Task brief:
Scan the data beneath this task and copy each line that includes "http".

Start of Block

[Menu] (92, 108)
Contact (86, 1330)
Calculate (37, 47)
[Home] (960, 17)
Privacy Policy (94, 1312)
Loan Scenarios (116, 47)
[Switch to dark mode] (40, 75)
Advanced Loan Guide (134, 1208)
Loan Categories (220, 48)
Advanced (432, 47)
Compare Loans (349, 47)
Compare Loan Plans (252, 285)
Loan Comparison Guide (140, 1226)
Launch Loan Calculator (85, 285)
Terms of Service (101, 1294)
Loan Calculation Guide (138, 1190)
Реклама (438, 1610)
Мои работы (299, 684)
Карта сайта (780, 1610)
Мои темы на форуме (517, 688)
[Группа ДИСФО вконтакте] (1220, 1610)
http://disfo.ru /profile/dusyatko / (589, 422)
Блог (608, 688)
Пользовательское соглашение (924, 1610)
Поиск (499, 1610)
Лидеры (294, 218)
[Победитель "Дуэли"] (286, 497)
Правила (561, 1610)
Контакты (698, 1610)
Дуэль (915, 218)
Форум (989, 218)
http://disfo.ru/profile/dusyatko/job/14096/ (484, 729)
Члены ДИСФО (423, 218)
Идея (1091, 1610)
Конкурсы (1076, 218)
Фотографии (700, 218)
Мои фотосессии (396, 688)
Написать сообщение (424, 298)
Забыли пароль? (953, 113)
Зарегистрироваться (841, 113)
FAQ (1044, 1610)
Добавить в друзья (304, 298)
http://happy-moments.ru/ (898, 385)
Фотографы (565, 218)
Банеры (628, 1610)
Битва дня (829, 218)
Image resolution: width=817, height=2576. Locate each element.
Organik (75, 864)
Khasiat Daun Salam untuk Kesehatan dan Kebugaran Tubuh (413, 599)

End of Block

Answer to the exercise:
http://disfo.ru /profile/dusyatko / (589, 422)
http://disfo.ru/profile/dusyatko/job/14096/ (484, 729)
http://happy-moments.ru/ (898, 385)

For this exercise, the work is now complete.